• WHAT YOU ARE ASKED TO DO: Output the material from the line containing "This screenshot has height=375, width=496." up to and including the line containing "(x=436, y=408)", reproducing each line without any change.

• AVAILABLE RECORDS:
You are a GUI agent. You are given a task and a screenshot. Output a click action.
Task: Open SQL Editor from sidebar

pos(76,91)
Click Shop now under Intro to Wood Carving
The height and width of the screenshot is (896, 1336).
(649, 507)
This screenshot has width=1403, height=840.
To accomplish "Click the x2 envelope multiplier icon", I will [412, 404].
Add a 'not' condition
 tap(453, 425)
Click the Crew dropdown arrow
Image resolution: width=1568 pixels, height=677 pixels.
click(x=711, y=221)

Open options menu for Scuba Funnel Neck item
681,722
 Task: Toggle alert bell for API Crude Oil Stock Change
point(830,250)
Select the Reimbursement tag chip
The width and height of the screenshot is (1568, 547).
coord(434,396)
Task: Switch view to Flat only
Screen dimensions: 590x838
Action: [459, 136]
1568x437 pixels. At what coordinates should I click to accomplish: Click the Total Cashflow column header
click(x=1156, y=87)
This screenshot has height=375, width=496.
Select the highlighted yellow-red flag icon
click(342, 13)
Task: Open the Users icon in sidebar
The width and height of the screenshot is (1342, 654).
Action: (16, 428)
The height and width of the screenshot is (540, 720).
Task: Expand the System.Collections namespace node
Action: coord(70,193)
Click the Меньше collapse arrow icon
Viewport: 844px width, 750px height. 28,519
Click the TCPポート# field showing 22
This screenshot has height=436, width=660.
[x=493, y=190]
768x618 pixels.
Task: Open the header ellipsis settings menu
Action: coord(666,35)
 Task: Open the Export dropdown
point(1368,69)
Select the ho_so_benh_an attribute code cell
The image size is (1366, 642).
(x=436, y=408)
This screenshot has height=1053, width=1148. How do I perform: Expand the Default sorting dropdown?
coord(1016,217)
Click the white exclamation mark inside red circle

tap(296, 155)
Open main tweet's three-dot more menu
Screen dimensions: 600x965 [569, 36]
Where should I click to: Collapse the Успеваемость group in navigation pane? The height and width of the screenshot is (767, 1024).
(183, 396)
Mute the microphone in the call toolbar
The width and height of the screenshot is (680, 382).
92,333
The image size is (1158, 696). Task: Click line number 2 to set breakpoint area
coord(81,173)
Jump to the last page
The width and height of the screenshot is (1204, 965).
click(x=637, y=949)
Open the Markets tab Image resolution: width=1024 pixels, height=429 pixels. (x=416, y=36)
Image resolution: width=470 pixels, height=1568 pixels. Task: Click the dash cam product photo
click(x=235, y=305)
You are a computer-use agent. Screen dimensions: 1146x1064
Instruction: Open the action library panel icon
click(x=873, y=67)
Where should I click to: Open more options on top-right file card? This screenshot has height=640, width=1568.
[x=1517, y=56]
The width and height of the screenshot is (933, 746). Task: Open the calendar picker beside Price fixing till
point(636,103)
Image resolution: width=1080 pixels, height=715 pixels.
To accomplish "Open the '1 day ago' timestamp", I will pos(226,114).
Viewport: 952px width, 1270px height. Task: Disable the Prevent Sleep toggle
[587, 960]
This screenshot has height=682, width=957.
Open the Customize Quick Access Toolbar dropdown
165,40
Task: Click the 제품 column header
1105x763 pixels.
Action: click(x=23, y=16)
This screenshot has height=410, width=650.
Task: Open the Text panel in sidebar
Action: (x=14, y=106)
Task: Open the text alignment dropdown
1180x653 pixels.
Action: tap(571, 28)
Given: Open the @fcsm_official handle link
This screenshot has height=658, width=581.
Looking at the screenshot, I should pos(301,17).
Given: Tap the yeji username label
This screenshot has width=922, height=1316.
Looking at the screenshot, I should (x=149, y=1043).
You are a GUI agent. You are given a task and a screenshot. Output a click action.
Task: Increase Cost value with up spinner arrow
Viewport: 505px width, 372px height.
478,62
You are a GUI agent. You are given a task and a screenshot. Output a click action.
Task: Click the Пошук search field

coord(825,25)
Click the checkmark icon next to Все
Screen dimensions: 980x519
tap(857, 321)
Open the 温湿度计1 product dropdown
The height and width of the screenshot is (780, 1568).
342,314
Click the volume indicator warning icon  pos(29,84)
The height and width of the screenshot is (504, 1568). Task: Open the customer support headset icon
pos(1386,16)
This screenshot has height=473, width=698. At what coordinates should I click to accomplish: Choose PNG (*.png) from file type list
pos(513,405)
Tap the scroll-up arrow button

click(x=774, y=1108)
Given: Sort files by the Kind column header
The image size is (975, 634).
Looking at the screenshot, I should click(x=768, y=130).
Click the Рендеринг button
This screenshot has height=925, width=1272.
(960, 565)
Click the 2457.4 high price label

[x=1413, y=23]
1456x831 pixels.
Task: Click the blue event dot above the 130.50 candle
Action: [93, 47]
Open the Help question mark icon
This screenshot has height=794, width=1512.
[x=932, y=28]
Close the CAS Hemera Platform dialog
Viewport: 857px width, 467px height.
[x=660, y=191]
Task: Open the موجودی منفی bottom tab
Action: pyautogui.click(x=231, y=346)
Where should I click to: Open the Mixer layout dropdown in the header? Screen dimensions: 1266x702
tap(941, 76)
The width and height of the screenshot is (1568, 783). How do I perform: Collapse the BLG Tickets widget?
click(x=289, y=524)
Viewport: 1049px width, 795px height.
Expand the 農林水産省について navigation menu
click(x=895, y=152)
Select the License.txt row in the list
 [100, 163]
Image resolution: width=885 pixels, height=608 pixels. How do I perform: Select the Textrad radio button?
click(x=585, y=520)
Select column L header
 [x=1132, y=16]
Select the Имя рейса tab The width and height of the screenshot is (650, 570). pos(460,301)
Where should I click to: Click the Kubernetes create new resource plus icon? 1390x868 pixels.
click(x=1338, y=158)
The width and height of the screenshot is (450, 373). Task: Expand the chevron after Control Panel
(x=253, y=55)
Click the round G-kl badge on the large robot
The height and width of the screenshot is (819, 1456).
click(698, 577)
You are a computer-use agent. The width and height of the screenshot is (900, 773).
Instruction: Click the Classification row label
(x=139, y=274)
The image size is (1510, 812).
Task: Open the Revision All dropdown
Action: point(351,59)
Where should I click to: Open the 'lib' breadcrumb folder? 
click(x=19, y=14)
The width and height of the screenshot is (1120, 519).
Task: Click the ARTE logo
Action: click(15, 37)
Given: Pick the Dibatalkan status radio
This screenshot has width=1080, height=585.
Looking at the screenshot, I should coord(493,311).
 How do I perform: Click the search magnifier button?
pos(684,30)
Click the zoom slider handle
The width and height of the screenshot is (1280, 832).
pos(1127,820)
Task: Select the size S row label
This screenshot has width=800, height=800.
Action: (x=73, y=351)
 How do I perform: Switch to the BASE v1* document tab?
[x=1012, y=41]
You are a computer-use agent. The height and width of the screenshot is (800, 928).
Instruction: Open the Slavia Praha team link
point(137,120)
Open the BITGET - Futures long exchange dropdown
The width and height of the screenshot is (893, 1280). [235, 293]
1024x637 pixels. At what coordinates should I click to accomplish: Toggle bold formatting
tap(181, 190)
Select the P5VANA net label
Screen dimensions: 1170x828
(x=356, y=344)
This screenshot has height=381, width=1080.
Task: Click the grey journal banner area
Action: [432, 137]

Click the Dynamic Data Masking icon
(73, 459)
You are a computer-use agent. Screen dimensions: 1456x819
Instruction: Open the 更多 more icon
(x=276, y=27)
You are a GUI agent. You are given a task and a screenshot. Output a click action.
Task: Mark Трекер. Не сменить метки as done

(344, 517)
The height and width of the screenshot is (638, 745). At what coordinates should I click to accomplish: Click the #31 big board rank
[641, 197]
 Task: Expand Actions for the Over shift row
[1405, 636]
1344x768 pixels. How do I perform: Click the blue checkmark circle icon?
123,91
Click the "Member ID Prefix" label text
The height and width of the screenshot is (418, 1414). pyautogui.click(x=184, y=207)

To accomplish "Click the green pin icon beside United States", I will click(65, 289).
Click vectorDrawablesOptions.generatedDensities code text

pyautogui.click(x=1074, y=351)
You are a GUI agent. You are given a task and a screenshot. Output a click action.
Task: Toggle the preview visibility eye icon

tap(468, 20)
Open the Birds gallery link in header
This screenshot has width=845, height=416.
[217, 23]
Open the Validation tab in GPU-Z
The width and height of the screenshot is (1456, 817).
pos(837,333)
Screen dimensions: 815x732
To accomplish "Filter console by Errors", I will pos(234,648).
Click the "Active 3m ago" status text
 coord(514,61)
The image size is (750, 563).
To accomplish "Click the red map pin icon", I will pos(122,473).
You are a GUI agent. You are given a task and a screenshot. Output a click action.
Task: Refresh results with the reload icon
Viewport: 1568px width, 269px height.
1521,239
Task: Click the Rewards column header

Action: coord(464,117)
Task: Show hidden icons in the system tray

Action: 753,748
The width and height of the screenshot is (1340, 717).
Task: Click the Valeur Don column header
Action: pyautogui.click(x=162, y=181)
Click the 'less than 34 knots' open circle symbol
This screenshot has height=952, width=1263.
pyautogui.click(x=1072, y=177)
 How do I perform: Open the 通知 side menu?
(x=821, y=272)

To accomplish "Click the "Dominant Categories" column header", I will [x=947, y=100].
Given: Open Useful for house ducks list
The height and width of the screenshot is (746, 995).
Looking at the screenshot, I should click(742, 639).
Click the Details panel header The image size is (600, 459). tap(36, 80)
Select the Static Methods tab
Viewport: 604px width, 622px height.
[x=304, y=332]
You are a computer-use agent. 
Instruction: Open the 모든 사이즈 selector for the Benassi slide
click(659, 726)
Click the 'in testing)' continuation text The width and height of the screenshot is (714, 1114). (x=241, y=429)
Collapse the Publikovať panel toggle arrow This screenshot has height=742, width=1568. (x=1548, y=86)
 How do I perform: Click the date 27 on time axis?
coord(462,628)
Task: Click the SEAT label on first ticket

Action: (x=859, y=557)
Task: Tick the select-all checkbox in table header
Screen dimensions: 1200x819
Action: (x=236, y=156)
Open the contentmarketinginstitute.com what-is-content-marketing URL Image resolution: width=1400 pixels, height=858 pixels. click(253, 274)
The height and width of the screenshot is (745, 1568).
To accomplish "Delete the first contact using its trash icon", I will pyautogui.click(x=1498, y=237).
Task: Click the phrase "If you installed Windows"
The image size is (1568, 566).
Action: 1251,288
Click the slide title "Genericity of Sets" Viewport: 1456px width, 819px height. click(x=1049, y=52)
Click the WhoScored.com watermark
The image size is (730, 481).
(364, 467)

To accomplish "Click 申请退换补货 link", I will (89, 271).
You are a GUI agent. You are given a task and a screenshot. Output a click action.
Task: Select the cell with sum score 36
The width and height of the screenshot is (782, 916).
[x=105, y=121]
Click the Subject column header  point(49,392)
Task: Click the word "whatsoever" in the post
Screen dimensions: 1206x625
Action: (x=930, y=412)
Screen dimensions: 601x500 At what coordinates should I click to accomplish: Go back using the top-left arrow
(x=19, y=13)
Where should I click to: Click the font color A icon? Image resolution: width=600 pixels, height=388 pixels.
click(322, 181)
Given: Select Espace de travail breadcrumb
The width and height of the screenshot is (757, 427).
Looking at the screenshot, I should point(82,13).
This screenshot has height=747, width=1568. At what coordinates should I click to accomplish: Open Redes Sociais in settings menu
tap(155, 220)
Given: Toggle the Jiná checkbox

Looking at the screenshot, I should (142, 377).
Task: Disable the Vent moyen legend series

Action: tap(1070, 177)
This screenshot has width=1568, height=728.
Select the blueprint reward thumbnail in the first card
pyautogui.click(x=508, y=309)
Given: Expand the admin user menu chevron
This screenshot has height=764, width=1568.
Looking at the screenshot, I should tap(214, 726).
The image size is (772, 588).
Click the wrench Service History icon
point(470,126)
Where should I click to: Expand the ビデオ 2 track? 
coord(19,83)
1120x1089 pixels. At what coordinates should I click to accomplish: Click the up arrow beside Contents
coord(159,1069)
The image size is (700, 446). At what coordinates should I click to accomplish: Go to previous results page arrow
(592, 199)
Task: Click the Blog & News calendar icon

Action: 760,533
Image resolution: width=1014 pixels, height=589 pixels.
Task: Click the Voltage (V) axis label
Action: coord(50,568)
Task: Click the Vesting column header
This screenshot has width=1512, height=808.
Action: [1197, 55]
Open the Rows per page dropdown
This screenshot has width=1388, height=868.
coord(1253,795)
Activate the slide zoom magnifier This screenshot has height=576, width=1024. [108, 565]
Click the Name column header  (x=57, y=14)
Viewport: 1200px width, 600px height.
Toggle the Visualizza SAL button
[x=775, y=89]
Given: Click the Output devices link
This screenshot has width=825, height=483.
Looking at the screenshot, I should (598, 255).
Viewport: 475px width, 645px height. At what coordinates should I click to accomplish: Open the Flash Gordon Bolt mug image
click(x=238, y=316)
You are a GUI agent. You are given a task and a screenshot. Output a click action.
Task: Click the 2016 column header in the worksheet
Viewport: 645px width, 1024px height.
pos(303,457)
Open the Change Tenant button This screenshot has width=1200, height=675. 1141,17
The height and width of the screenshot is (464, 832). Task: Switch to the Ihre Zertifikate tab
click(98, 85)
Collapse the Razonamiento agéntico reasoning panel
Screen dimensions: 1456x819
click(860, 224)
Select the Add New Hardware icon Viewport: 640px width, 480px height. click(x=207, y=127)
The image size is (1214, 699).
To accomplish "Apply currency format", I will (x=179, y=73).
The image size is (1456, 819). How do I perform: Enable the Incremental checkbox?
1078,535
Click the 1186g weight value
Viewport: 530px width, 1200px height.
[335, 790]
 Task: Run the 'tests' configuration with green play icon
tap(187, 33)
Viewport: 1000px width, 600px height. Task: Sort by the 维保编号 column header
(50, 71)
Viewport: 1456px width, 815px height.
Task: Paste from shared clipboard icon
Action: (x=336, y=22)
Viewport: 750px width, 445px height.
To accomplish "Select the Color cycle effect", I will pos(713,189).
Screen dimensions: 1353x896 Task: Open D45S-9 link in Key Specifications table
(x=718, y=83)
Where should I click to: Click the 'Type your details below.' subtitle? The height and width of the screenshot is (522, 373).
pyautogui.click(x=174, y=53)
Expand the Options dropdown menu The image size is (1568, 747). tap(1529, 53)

• FINISHED TASK:
This screenshot has height=375, width=496.
Select the highlighted yellow-red flag icon
click(342, 13)
Task: Open the Users icon in sidebar
The width and height of the screenshot is (1342, 654).
Action: (16, 428)
The height and width of the screenshot is (540, 720).
Task: Expand the System.Collections namespace node
Action: coord(70,193)
Click the Меньше collapse arrow icon
Viewport: 844px width, 750px height. 28,519
Click the TCPポート# field showing 22
This screenshot has height=436, width=660.
[x=493, y=190]
768x618 pixels.
Task: Open the header ellipsis settings menu
Action: coord(666,35)
 Task: Open the Export dropdown
point(1368,69)
Select the ho_so_benh_an attribute code cell
The image size is (1366, 642).
(x=436, y=408)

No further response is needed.